A past President of the Institute of Chartered Accountants of Nigeria (ICAN), Mrs Toyin Olakunri, has raised alarm that most Small and Medium Enterprises (SMEs) do no last long as a result of poor financial management, linked to lack of accountability.
Olakunrin, who doubles as Africa’s first female chartered accountant, lamented that despite the SMEs role in revitalising the economy, yet, many of these organisations have not benefited maximally from the accounting profession.
She noted that despite the challenging economic environment of the country, the wave of entrepreneurship sweeping across the nation is as a result of the resilience and survival instinct of the Nigeria spirit, adding “While some of them do not even have a proper accounting system, others have Accountants who are just engaged in the routine tasks of record keeping and financial statements. Yet, as a result of poor financial management which is linked to lack of accountability and informed business decisions, most of these businesses don’t last long.

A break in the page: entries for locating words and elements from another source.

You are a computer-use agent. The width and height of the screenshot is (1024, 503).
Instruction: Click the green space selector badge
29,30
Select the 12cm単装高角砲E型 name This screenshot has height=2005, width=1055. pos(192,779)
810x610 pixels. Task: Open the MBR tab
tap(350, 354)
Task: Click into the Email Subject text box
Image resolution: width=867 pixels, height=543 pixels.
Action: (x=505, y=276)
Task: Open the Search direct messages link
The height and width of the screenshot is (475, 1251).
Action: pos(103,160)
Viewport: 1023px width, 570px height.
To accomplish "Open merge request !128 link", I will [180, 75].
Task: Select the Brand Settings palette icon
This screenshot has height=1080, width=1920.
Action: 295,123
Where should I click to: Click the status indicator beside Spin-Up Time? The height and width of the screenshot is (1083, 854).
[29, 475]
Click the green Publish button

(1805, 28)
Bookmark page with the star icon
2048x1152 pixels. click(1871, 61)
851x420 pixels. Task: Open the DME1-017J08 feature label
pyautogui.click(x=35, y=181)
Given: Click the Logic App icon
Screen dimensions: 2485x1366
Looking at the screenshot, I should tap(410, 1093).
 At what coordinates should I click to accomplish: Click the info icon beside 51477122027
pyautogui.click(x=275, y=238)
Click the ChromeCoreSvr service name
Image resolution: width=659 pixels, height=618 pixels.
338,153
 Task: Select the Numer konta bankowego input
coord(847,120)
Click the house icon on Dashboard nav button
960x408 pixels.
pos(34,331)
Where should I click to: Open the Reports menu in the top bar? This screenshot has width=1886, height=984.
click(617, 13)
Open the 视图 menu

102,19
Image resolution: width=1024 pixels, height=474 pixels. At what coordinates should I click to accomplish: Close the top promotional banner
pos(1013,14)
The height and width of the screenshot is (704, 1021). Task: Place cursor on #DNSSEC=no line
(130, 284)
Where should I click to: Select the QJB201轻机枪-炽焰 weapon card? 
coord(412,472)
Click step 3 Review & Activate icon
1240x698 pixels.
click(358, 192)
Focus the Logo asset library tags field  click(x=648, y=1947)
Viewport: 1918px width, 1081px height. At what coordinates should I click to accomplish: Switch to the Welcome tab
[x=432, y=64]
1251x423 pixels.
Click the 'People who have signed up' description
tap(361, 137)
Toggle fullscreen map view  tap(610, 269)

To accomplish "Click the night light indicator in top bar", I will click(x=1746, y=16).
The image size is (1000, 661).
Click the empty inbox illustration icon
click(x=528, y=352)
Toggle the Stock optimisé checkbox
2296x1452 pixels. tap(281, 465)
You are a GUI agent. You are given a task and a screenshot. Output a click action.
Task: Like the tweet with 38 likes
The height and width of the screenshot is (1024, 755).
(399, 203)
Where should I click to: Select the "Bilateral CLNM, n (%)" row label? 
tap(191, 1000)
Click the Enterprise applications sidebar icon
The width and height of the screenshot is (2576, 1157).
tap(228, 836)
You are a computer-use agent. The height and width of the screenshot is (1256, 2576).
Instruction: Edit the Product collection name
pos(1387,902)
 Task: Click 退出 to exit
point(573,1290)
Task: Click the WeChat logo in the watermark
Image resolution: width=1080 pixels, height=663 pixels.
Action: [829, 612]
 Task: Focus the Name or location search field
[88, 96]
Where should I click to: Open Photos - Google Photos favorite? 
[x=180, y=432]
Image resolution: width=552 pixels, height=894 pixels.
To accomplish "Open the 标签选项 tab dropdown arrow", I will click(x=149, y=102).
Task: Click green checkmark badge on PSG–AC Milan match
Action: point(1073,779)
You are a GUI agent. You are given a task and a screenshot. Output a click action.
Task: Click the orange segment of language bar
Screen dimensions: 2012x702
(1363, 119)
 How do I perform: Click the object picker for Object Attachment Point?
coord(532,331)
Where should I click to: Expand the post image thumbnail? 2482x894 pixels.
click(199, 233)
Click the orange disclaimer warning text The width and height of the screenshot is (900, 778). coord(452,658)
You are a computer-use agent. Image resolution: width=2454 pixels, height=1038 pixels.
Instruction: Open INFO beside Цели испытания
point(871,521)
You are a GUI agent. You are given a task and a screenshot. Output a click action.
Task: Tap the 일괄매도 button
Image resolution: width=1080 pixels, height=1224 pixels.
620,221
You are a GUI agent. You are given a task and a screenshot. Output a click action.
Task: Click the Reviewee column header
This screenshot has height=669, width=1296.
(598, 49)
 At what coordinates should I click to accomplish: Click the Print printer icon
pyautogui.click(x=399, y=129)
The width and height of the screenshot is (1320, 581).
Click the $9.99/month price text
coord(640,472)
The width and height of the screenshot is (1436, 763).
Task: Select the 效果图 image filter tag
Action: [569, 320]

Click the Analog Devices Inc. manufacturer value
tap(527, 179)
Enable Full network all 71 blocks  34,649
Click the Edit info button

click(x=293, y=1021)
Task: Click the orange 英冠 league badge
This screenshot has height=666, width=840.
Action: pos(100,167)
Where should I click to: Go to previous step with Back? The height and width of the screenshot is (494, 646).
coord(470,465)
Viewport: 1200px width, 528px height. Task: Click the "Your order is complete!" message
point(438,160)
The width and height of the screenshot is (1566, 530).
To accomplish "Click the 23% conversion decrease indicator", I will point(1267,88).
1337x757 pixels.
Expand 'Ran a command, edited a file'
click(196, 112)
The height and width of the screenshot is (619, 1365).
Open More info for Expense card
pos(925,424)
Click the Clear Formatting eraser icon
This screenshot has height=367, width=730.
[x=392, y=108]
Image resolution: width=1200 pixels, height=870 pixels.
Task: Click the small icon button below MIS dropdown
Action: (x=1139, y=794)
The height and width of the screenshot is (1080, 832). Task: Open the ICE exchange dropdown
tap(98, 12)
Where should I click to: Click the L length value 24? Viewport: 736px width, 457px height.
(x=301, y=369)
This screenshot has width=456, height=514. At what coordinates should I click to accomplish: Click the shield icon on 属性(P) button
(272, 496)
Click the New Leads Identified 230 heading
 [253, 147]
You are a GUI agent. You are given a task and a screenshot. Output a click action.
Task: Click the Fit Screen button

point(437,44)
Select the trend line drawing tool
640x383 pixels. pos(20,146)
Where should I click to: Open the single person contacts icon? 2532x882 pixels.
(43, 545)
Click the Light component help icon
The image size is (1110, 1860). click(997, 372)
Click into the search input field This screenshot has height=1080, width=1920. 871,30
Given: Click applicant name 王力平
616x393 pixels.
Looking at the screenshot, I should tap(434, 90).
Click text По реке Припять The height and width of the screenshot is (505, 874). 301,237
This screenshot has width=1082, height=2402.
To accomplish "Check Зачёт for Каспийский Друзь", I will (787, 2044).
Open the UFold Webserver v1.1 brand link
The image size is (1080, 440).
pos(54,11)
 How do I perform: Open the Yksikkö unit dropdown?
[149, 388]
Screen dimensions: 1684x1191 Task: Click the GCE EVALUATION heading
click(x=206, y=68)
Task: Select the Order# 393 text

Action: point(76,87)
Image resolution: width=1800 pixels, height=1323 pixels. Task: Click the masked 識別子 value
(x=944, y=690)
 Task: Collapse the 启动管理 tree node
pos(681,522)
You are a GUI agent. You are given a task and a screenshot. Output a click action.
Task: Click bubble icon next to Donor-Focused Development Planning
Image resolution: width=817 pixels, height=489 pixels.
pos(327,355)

“I am often asked about the role of the Accounting profession in curbing corruption. Over the years, accountants have earned a reputation for “creative dishonesty”. We have been implicated in several scandals and cases of financial misappropriation, which has created a general perception in the society that we are accomplices with evil. Most times, we dance to the tune of management, government officials and so on to aid them in unethical and corrupt practices.”
To this end, ICAN in collaboration with the Lagos State Government (LASG) brought together functionaries in the public sector to train them in line with the transition arrangement, in which the three tiers of government will base their financial statements on IPSAS modified cash basis of financial reporting from year 2013, IPSAS modified accrual basis in 2014 and full IPSAS accrual basis in 2015.”
ICAN President, Mr. Adedoyin Owolabi said, “The quest for transparency in governance necessitated the call for the preparation of financial reports by governments across various jurisdictions in line with IPSAS, to check the major defects of the cash basis of financial reporting particularly as it relates to the smooth tracking of assets created with public funds. It is known fact that assets acquired in the public sector are immediately expensed even when their useful life covers many years. This practice often encourages sharp practices and this reduces accountability of Ministries, Departments and Agencies (MDAs) in the management of public assets. The adoption of IPSAS will significantly help to eliminate this unacceptable practice.”